## PARTS OF THE EXERCISE
1 - In the text on SVD for refining the CV list, what helicopter's flight-test data is used to demonstrate the screening procedure?
2 - In the rows, swap "Workbook" for "Handbook" in the part that opens with the line containing "Regulations [889, 1107]" and closes with the last row. Return only that part, with everything else unchanged.
## begin TEXT SEGMENT
The ability to approximate any arbitrary real matrix of rank r by an increasing sum of rank-one matrices is the essence of the dimensionality reduction concept. Reducing the long list of 36 corrected variables (Table 3) to a short and practical list of effective CVs for the level-flight performance is precisely based on this concept of dimensionality reduction.

SVD implementation for CV list refinement

The SVD theorem is used to identify which are the most effective CVs in representing the level-flight performance of a specific helicopter. One should regard this procedure in linear algebraic terms as finding an efficient orthogonal basis to represent the level-flight performance. A similar approach was presented by the authors for the problems of gas-turbine empirical models [Reference Arush, Pavel and Mulder13] and power required to hover [Reference Arush, Pavel and Mulder14]. This screening procedure is demonstrated using the MBB BO-105 helicopter flight-test data presented in Section 2. The procedure starts with filling matrix Z with numeral entries of all 36 CVs as measured for the level-flight sorties. For this demonstration 36 stabilised level-flight points measured in sorties 1, 2 and 3 are used. The columns of the matrix represent the various CVs ( $\psi$ ₁ ^* to $\psi$ ₃₆ ^* ) and the 36 rows represent the different test points measured. Next is to normalise all columns of Z to have a mean of zero and a variance of 1 as presented in Equation (23). Once matrix Z contains normalised columns it can be partitioned into the three unique matrices as per Equation (21).

(23) \begin{align}\psi _i^{\prime} = \frac{{\psi _i^{\ast} - \overline {\psi _i^{\ast}} }}{{{S_{\psi _i^{\ast}}}}} ,i = 1,2, \ldots ,35,36.\end{align}

The level-flight performance as appears in matrix Z is represented by all 36 CVs ( $\psi$ ₁ ^* to $\psi$ ₃₆ ^* ). However, not all CVs possess the same significance in representing the variance captured in the flight-test data. The singular values (σ_i) that appear along the main diagonal of matrix Σ in a descending order are key to understanding the level of importance each CV (i) holds. The conceptual interpretation of the SVD of Z for the specific problem of level-flight performance is illustrated in Fig. 9 and is further explained hereinafter.

Figure 9. The conceptual interpretation of the SVD of matrix Z.

The 36 singular values of matrix Σ are normalised as per Equation (24) and are presented in Fig. 10 alongside a cumulative-sum plot of all normalised singular values.

(24) \begin{align}{\hat \sigma _i} = \frac{{{\sigma _i}}}{{\sum\nolimits_{k = 1}^{36} {{\sigma _k}} }} i = 1,2, \ldots ,35,36.\end{align}

Figure 10. The singular-values of matrix Z (level-flight performance).
## end TEXT SEGMENT
## begin DATA SUPPLIED
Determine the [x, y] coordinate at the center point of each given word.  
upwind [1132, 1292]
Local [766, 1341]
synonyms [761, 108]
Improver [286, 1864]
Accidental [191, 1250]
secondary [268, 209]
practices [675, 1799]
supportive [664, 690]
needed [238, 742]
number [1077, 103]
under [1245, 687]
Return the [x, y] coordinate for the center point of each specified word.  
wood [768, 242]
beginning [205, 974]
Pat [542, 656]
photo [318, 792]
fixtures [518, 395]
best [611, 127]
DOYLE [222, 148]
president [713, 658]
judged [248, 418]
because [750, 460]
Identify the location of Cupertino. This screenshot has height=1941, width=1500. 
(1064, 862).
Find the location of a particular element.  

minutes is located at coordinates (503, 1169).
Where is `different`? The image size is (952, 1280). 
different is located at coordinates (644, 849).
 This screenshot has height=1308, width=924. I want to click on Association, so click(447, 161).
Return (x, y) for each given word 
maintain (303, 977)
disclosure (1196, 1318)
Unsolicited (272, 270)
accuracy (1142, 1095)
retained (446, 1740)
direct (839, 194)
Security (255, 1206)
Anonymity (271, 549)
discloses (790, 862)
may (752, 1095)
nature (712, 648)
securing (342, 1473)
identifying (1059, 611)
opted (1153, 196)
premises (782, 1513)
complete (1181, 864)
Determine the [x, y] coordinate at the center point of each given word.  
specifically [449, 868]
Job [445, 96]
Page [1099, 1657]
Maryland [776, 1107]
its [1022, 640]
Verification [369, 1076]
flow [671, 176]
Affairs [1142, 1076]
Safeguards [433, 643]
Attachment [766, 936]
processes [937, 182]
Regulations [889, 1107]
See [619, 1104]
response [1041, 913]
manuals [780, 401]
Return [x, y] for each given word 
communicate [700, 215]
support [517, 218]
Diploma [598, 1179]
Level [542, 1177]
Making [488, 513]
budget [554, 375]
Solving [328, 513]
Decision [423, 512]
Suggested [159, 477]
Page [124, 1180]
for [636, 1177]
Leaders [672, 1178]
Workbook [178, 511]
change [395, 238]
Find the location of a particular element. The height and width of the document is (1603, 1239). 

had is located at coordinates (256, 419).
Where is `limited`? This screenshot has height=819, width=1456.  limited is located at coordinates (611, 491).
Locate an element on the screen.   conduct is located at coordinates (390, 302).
## end DATA SUPPLIED
## EXERCISE SOLUTIONS
1 - The MBB BO-105 helicopter.

2 -
Regulations [889, 1107]
See [619, 1104]
response [1041, 913]
manuals [780, 401]
Return [x, y] for each given word 
communicate [700, 215]
support [517, 218]
Diploma [598, 1179]
Level [542, 1177]
Making [488, 513]
budget [554, 375]
Solving [328, 513]
Decision [423, 512]
Suggested [159, 477]
Page [124, 1180]
for [636, 1177]
Leaders [672, 1178]
Handbook [178, 511]
change [395, 238]
Find the location of a particular element. The height and width of the document is (1603, 1239). 

had is located at coordinates (256, 419).
Where is `limited`? This screenshot has height=819, width=1456.  limited is located at coordinates (611, 491).
Locate an element on the screen.   conduct is located at coordinates (390, 302).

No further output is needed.